Always quick to bounce on conservatives, Rye chimed in as part of a panel a few minutes later by complaining that, in Sessions, we “have someone who’s running to be — or in the running to be the attorney general nominee and he doesn't believe in voting rights legislation.” 

“So what does that really mean? That means that the Civil Rights Division, which I would argue is one of the most important right now thanks to Attorney General Eric Holder and Attorney General Loretta Lynch, is he going to gut those if he doesn't see the point,” she whined.

The relevant portions of the transcript from CNN Newsroom with Brooke Baldwin on November 18 can be found below.

CNN Newsroom with Brooke Baldwin
November 18, 2016
2:03 p.m. Eastern

[ON-SCREEN HEADLINE: The Transition; Trump Atty General Pick Dogged by Racism Allegations]

BROOKE BALDWIN: Let's drill down, though, a little bit more on Alabama Senator Jeff Sessions the man Mr. Trump would like to be the nation’s top prosecutor. Senator Sessions’ nomination is not without controversy. Lets me take you back 30 years. Then-President Ronald Reagan nominated him to a federal judgeship but the Senate Judiciary Committee rejected his nomination. A black former U.S. Assistant Attorney testified that Sessions called him “boy” when he worked for him.

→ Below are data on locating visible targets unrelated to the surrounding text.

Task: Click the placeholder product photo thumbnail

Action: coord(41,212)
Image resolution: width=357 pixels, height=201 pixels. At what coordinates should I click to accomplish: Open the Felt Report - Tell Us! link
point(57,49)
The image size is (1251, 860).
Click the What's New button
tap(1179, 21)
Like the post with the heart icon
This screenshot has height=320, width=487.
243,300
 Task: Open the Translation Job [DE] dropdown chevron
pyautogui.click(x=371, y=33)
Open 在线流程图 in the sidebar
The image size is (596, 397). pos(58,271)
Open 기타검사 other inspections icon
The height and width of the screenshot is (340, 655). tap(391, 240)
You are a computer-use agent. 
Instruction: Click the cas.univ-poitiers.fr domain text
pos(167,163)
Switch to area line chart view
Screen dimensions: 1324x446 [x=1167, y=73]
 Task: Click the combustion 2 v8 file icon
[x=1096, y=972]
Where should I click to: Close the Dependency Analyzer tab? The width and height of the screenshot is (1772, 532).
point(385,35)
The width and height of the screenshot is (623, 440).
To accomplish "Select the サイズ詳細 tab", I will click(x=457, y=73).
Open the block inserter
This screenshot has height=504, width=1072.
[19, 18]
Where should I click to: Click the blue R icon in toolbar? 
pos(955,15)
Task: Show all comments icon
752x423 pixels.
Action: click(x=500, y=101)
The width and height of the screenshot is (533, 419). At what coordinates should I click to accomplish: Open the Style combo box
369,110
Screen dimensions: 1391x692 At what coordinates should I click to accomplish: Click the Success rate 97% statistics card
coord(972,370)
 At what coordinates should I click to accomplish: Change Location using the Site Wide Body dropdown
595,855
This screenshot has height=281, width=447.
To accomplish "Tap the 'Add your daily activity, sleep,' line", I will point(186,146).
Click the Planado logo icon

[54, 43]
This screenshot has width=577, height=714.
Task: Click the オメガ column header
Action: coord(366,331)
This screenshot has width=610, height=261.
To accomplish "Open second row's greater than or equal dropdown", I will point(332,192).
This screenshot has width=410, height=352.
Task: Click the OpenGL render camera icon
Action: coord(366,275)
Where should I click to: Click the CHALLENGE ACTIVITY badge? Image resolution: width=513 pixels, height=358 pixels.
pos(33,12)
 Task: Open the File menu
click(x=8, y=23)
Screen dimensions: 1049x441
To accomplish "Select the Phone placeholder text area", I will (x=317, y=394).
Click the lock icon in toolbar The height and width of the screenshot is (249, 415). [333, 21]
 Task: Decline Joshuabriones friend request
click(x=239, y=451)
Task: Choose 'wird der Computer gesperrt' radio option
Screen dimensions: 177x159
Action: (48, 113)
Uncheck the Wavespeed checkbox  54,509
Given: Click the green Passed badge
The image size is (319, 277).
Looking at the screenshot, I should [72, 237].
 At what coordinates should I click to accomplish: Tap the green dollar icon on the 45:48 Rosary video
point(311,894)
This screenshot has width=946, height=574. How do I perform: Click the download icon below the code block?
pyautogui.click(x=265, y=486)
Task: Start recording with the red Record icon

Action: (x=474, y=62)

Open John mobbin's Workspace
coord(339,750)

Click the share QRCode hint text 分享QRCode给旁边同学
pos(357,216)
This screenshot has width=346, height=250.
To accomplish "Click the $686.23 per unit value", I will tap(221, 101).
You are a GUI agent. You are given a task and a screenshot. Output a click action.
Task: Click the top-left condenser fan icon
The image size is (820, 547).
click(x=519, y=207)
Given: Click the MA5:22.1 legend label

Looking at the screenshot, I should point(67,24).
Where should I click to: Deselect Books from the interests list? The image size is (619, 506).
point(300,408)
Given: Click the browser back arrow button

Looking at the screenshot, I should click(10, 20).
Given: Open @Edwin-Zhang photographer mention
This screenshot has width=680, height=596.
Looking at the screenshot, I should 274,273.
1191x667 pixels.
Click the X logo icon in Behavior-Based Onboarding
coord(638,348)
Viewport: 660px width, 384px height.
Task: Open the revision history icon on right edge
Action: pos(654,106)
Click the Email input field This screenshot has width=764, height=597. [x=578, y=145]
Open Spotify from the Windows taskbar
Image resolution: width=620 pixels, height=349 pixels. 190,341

Sessions adamantly denied these allegations of racism against him and still does to this very day.

(....)

BALDWIN: Let's go to Pamela Brown, our Justice correspondent in Washington with more on Senator Sessions. He's been a U.S. Senator, Pam, for nearly 20 years. How likely is it that these decades old allegations of racism will hurt his chances of becoming AG?

PAMELA BROWN: These allegations of racist comments that he made decades ago, Brooke, will likely come up during the confirmation hearings. As you point out, this was in 1986 when he was up for a federal judgeship and some of his colleagues at the time had testified, saying that he called the NAACP “un-American” and that communists inspired an African-American who had worked under Sessions testified that he called him boy and joked about the KKK, saying he was okay with them until he found out they smoked weed and as you just heard there, Sessions — Jeff Sessions at the time has said those allegations are false, that he is not a racist, that he despises the KKK but that doesn't mean, Brooke, that this won't resurface during the confirmation hearings along with his civil rights record. In 2009, he voted against expanding the hate crime laws to cover gays and lesbians. He's called the Voting Rights Act intrusive legislation but you’ve — we've seen senators that have worked with him over the years, he's been out in the Senate for 20 years, come out, applaud this nomination. Mitch McConnell, the Senate majority leader, has said that has said no doubt he will be confirmed and he cares deeply about the country. Donald Trump, who nominated him, says he has a great legal mind but others have come out and said, Brooke, even though he is a colleague and well respected in the Senate, that doesn't mean he won't undergo the same kind of strict scrutiny that others would seeking this position. 

(....)

ANGELA RYE: I think it's not even about feelings, it's just about record. So for example, and Pamela brought this up in her commentary, for Jeff Sessions to say that the Voting Rights Act was an intrusive piece of legislation and that is the very thing that was just before the Supreme Court in 2014, the Supreme Court gutted the Voting Rights Act and you haven't been able to get consensus in the House or Senate on moving something forward to fix what they said was wrong with the Voting Rights Act. So here you have someone who’s running to be — or in the running to be the attorney general nominee and he doesn't believe in voting rights legislation. So what does that really mean? That means that the Civil Rights Division, which I would argue is one of the most important right now thanks to Attorney General Eric Holder and Attorney General Loretta Lynch, is he going to gut those if he doesn't see the point? So while Steve mentioned he declined to admit to some of the things he's been accused of, he did admit before the Senate hearing in ‘86.